▶ _Problem_
Return only the lines running from the top of the entries to the line with "This screenshot has height=768, width=1366.", inclusive, exactly as written.

Data excerpts:

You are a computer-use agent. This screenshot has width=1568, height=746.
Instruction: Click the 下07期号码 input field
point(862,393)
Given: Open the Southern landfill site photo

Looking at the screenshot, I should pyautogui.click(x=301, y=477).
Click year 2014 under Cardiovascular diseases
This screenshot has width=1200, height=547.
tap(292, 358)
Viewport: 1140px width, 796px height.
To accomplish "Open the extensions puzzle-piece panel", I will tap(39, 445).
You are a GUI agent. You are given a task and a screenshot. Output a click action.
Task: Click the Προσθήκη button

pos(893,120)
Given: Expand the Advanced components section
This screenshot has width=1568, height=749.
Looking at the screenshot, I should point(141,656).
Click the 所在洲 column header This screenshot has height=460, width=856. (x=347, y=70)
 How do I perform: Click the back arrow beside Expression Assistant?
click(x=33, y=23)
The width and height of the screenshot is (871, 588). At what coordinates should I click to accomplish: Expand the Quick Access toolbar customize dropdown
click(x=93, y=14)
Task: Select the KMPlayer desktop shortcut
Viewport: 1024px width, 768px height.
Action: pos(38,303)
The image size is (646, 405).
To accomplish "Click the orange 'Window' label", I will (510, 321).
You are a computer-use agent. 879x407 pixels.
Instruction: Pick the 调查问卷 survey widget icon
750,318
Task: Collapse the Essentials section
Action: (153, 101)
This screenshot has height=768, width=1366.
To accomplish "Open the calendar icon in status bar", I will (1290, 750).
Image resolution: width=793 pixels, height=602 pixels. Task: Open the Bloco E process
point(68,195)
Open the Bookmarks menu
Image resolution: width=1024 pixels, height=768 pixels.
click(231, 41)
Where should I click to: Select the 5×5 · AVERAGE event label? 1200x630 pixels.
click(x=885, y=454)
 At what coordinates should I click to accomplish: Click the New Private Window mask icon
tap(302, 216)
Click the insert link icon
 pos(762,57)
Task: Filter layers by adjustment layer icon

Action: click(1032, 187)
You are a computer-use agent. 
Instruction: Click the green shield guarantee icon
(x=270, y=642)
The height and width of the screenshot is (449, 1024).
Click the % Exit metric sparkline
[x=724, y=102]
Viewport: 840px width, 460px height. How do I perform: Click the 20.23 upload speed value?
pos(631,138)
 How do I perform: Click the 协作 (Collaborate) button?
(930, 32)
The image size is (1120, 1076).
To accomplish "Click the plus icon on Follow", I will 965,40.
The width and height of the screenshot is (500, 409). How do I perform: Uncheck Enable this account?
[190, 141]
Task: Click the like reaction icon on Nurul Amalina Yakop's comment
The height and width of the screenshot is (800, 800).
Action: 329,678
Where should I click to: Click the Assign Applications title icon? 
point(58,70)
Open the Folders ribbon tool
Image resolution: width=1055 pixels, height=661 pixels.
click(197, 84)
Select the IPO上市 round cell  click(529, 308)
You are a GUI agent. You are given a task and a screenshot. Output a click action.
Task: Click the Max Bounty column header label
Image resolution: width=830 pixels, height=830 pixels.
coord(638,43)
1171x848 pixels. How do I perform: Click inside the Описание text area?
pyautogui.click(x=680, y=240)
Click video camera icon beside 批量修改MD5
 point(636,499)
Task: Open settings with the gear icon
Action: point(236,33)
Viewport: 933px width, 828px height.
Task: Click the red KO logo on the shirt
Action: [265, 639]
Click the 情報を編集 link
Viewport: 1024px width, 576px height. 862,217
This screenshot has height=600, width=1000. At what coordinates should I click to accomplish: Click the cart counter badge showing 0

▶ _Response to this exercise_
You are a computer-use agent. This screenshot has width=1568, height=746.
Instruction: Click the 下07期号码 input field
point(862,393)
Given: Open the Southern landfill site photo

Looking at the screenshot, I should pyautogui.click(x=301, y=477).
Click year 2014 under Cardiovascular diseases
This screenshot has width=1200, height=547.
tap(292, 358)
Viewport: 1140px width, 796px height.
To accomplish "Open the extensions puzzle-piece panel", I will tap(39, 445).
You are a GUI agent. You are given a task and a screenshot. Output a click action.
Task: Click the Προσθήκη button

pos(893,120)
Given: Expand the Advanced components section
This screenshot has width=1568, height=749.
Looking at the screenshot, I should point(141,656).
Click the 所在洲 column header This screenshot has height=460, width=856. (x=347, y=70)
 How do I perform: Click the back arrow beside Expression Assistant?
click(x=33, y=23)
The width and height of the screenshot is (871, 588). At what coordinates should I click to accomplish: Expand the Quick Access toolbar customize dropdown
click(x=93, y=14)
Task: Select the KMPlayer desktop shortcut
Viewport: 1024px width, 768px height.
Action: pos(38,303)
The image size is (646, 405).
To accomplish "Click the orange 'Window' label", I will (510, 321).
You are a computer-use agent. 879x407 pixels.
Instruction: Pick the 调查问卷 survey widget icon
750,318
Task: Collapse the Essentials section
Action: (153, 101)
This screenshot has height=768, width=1366.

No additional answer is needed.